Goal of the exercise:
Everything from the line with "Click the Delete trash icon in File Explorer" to the final line of the entries is to be set down exactly, except the pictures.

Source data:

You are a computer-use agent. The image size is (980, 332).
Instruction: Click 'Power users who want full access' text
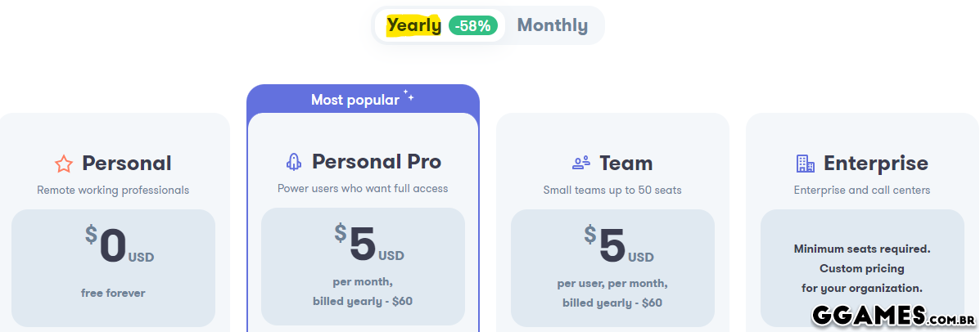[x=363, y=189]
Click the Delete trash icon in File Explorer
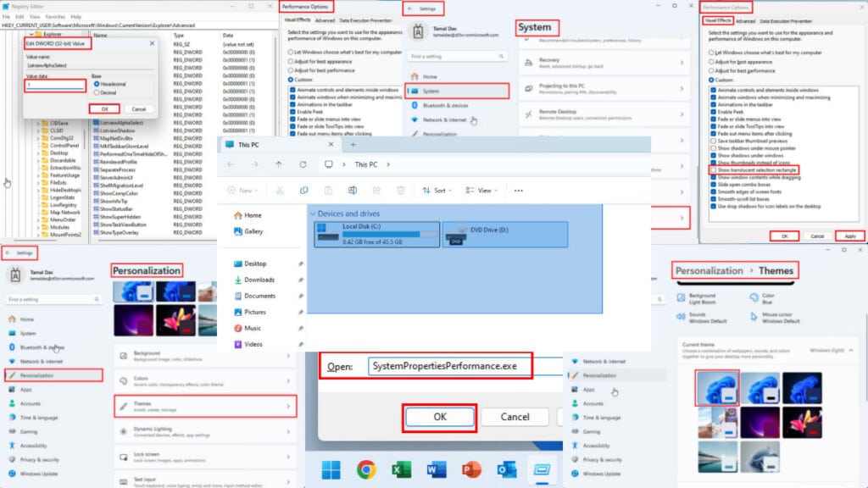 pyautogui.click(x=401, y=190)
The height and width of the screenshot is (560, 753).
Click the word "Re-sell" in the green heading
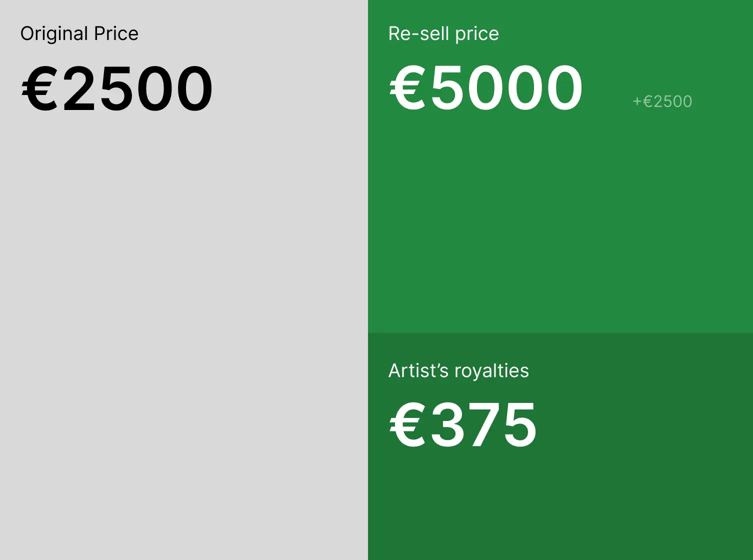[419, 34]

Task answer:
Click the Delete trash icon in File Explorer
 pyautogui.click(x=401, y=190)
The height and width of the screenshot is (560, 753).
Click the word "Re-sell" in the green heading
[419, 34]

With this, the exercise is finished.